Valentin : J’essaie d’expliquer. C’est tout simplement le fait de jouer des notes qui sont très proches. S’ensuit forcément une gamme ou une mélodie donnée. Dans la musique on ne peut pas jouer n’importe quelles notes tout le temps, il faut suivre certaines règles. Avec les chromatismes on va casser, briser ces règles et jouer des notes qui sont complètement proches. Je vais vous chanter, du coup ça donne [Valentin fredonne, NdT]. Quand je le chante on sent ce côté un peu tendu, un peu plus stressant, qui est un peu plus embelli par la guitare. Mais à la voix, comme ça, si j’essaye de vous chanter les notes, ça donne complètement autre chose. Les paroles apportent aussi de la tension. Je ne me souviens plus trop des paroles, mais on a toujours ce côté un peu tendu. On a une alternance entre couplets très rapides — ce côté accéléré, pressé, accentue en plus la tension — et, en même temps, des moments complètement cassés, brisés, où là le temps est presque divisé par deux, il y a un peu plus de respiration, peut-être même un peu plus de motifs mélodiques au niveau du chant. Là c’est presque plus parlé, contrairement aux autres passages.
En tout cas on a un joli contraste sur tout ce morceau, une jolie ambiance un peu pressée. Même si je suis moins touché par cette musique, elle est très sympathique.

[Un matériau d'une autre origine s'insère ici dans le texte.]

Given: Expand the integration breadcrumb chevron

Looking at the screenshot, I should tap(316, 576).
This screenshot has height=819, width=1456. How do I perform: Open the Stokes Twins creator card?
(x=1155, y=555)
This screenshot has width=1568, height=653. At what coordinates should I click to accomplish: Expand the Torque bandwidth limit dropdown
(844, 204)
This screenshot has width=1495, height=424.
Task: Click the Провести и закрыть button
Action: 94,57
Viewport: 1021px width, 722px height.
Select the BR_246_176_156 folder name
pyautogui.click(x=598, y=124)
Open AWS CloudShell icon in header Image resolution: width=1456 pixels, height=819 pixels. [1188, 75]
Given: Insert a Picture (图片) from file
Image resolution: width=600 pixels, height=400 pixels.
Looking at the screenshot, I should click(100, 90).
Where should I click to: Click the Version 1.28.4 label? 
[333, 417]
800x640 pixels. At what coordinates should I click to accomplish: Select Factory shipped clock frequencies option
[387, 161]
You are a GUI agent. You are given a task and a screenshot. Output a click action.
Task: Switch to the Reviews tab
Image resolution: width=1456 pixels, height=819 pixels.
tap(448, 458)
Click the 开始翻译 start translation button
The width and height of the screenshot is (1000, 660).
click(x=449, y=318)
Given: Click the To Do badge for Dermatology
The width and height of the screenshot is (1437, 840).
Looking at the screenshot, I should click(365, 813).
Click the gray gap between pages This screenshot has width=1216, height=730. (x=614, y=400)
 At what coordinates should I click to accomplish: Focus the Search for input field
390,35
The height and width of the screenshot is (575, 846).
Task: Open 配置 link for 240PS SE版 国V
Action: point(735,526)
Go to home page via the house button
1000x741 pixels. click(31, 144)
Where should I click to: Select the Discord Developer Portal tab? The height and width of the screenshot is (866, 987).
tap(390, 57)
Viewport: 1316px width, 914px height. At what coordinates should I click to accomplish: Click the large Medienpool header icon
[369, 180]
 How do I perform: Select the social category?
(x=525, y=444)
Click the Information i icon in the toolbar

Étienne Gonnu : Je vais parler du thème de la chanson. Sur la page BandCamp du morceau, je ne sais pas si c’est l’artiste, le groupe lui-même qui a fait un commentaire ou quelqu’un qui suit ce groupe : « A breakup song in French. Not the usual "the sun ain’t gonna shine anymoooooore" style, mind you… », donc « une chanson de rupture. Ce n’est pas la chanson traditionnelle de rupture où on dit il n’y a plus de soleil, je suis triste ». Je trouve que tu décris bien cette tension qui ressort effectivement, qu’on ressent bien à travers ce morceau.

Valentin : Comment tu exprimerais cette chanson, comment tu la décrirais ? Je fais toujours mes commentaires, mais c’est aussi agréable d’avoir les vôtres.

Étienne Gonnu : C’est difficile parce que tu viens de donner le tien. Je suis forcément influencé. Disons que dans ce que tu as dit, j’ai bien ressenti cette tension et cette fuite. On est pressé, on a envie de tout casser et on fonce.

Valentin : Qu’est-ce qui fait que tu as choisi cette musique en particulier ? Tu m’as dit en off que tu étais content de choisir les musiques.

Étienne Gonnu : C’est subjectif. Je ne sais pas, ça m’a touché. Les parties très rapides et peut-être chromatiques, je ne sais pas si c’est le terme. Une musique que j’aime bien parce qu’il y a un grain de folie. Je trouve que ça dégage un grain de folie et, dans la musique, c’est quelque chose que généralement j’apprécie.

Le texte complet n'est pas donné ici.